Sólo me miró. Me invitaba a que lo hiciese. Preferí volver a la primera posición y, de rodillas, delante de él con las piernas recogidas, se la metí de nuevo. Profundicé hasta que sus huevos se apoyaron en mi pelvis. El tacto sedoso del escroto, volvió a provocarme una pérdida de consciencia de origen orgásmico. ¡Cuánto placer, deleite, gusto, felicidad! No encuentro palabras ni expresiones para describir el nivel de sensualidad que electrizaba todo mi cuerpo.

Cogí su polla medio dormida dispuesto a extraer toda su potencia. Mi mano bajaba descubriendo el glande y volvía a subir. Se la meneé a conciencia, con ansiedad. En pocos segundos recuperó su dureza y grosor. Aceleré la masturbación hasta que se le escaparon unas gotas del líquido blanquecino que anunciaba la proximidad de un orgasmo.

Apreté mi mano sobre el capullo y aceleré la masturbación. Me concentraba exclusivamente en esa parte de su polla. A medida que se aceleraba su respiración, mis caderas empezaron a bambolearse para que sintiese mi polla en cada punto de su recto. Gimió y empezó a suspirar y a exclamar palabras que no entendía. Sabía que estaba a punto de llegar al final. Continué aplicando la presión exacta sobre su capullo para mantener el nivel. Los sonidos de su garganta me anunciaron que llegaba el momento.

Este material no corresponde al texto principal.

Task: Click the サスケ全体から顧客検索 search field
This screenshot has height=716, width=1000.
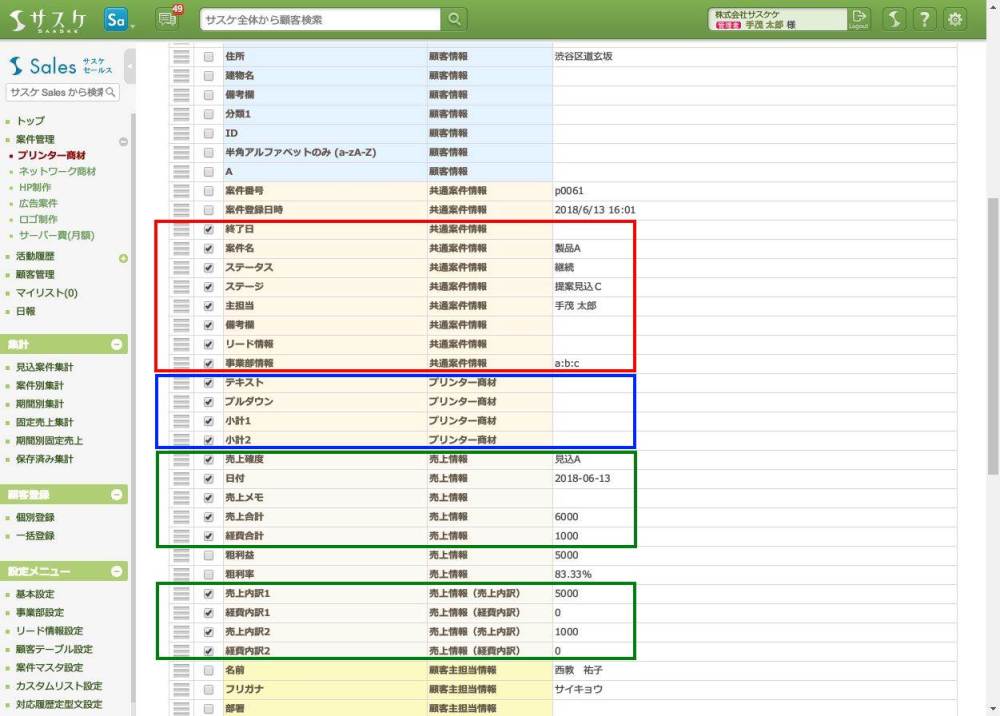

De su polla emergió el semen en abundancia. Sin explosiones, como la lava de un volcán emergiendo y resbalando por las laderas, que en este caso era mi mano. Los chorros manaban en abundancia y llegaron hasta mi muñeca. Ahora le aplicaba la masturbación con más suavidad, pero mi polla aceleró el ritmo.

En el último instante, antes de expulsar el primer chorro de mi semen, cambié de idea. La saqué delicadamente de su interior y, con su leche llenando el reverso de mi mano, puse mi polla en su boca después de darle a probar su semen y lamer yo mismo mi mano para saborearlo.

Atrapó con sus labios mi capullo y, con una maestría inesperada, lo chupó de tal manera que aproveché el ardor que me abrasaba toda la polla para expeler el primer chorro. Abrió los ojos sorprendido, pero continuó aplicando la increíble presión con sus labios mientras yo sentía que me vaciaba completamente.

Sólo tuve fuerzas para rogarle

-       No te la tragues toda

Mientras salían mis últimas fuerzas, recuperé con la lengua el semen que permanecía enganchado en mi mano. Tenía un sabor levemente amargo, pero a mi me pareció un manjar.

Le besé en la boca y la encontré llena de mi esperma. Un beso largo que nubló mi consciencia y caí en un estado de insensibilidad sensorial que me hacía flotar por el universo.

Desperté en la oscuridad. Estaba solo y me dediqué a mirar el cielo a través de los cristales. Quería permanecer en aquel silencio, relajado, adormecido y feliz.

No sabía la hora, ni me importaba. Oí ruido en la planta inferior y poco después subió Hermann con un par de cervezas. Me besó en los labios antes de entregarme una botella de medio litro.